While I agree in principal with most of what Franklin says, you just cannot apply it all the time and in all parts of this counrty, and especially not globally. People in other countries and cultures just do not share the business mentality that most people have in the U.S.

Franklin McMahon The creative people who have this desire become very successful, it does not even depend on skills often, its tenacity and drive.

I just don't believe this is true, even in this country. You cannot succeed ONLY on desire, tenacity and drive. You MUST have skills and abilities that match. You can possess those skills and abilities... or you can hire them out, but you cannot achieve high levels of success without them. That's like a restaurant who has great marketing and advertising, a cool space, and funky and friendly waiters...but their food sucks. You won't be eating there long based on their desire and tenacity at getting you in the door if that food continues to suck.

Donald Trump no longer focuses on 3 story condo buildings. He's moved on. He has a unique thirst to take it to the next level, ready or not.

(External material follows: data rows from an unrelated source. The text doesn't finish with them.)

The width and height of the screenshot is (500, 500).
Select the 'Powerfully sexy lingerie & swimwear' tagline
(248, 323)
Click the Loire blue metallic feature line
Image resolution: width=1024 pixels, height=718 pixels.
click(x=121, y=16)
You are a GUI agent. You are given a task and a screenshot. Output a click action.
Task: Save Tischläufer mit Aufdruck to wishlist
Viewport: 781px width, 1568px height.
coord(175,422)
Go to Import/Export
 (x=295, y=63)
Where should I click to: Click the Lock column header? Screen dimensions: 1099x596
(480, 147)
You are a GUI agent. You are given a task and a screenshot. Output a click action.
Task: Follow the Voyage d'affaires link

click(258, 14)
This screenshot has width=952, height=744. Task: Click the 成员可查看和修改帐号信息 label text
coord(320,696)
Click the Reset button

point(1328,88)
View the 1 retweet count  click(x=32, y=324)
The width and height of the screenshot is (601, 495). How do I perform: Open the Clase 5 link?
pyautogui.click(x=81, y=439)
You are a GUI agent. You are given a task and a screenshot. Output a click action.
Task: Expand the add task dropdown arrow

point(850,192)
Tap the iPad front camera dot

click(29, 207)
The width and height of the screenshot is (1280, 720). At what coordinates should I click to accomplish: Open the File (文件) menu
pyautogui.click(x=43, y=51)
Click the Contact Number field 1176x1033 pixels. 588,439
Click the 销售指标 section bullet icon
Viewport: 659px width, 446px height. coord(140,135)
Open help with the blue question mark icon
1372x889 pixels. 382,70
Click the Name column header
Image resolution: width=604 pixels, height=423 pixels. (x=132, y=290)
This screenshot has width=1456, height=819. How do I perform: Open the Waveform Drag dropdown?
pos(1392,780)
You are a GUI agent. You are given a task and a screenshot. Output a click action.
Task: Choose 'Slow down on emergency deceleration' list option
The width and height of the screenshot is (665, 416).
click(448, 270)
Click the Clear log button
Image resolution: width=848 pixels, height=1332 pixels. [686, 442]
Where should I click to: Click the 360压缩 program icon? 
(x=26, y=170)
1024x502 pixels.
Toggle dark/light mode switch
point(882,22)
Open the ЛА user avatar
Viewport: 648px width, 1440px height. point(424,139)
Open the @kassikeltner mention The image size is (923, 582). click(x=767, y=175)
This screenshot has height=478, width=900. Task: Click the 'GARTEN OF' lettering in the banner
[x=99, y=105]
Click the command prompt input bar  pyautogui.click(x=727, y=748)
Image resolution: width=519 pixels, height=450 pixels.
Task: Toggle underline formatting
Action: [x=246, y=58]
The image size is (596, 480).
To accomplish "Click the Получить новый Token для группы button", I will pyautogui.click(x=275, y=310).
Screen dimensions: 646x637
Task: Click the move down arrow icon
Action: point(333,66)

If you've ever read much about Donald Trump...I dare say he's what anyone would consider a well-rounded role model for success. For most small-business owners I know, and likely the majority of people that contribute and read these forums, business success is rarely measured in how much money we make, or by the name recognition of our client roster. Many of us have families and other priorities that may even preclude us from taking on certain types of projects and clients. So I think when you say"pimp yourself anywhere and everywhere..." it should be clarified...because the very notion of pimping oneself is pretty much synonymous with taking money from anyone, anytime for ANY service. I think what you're saying is we should seize every opportunity to promote ourselves...which to me is very different from pimping our company.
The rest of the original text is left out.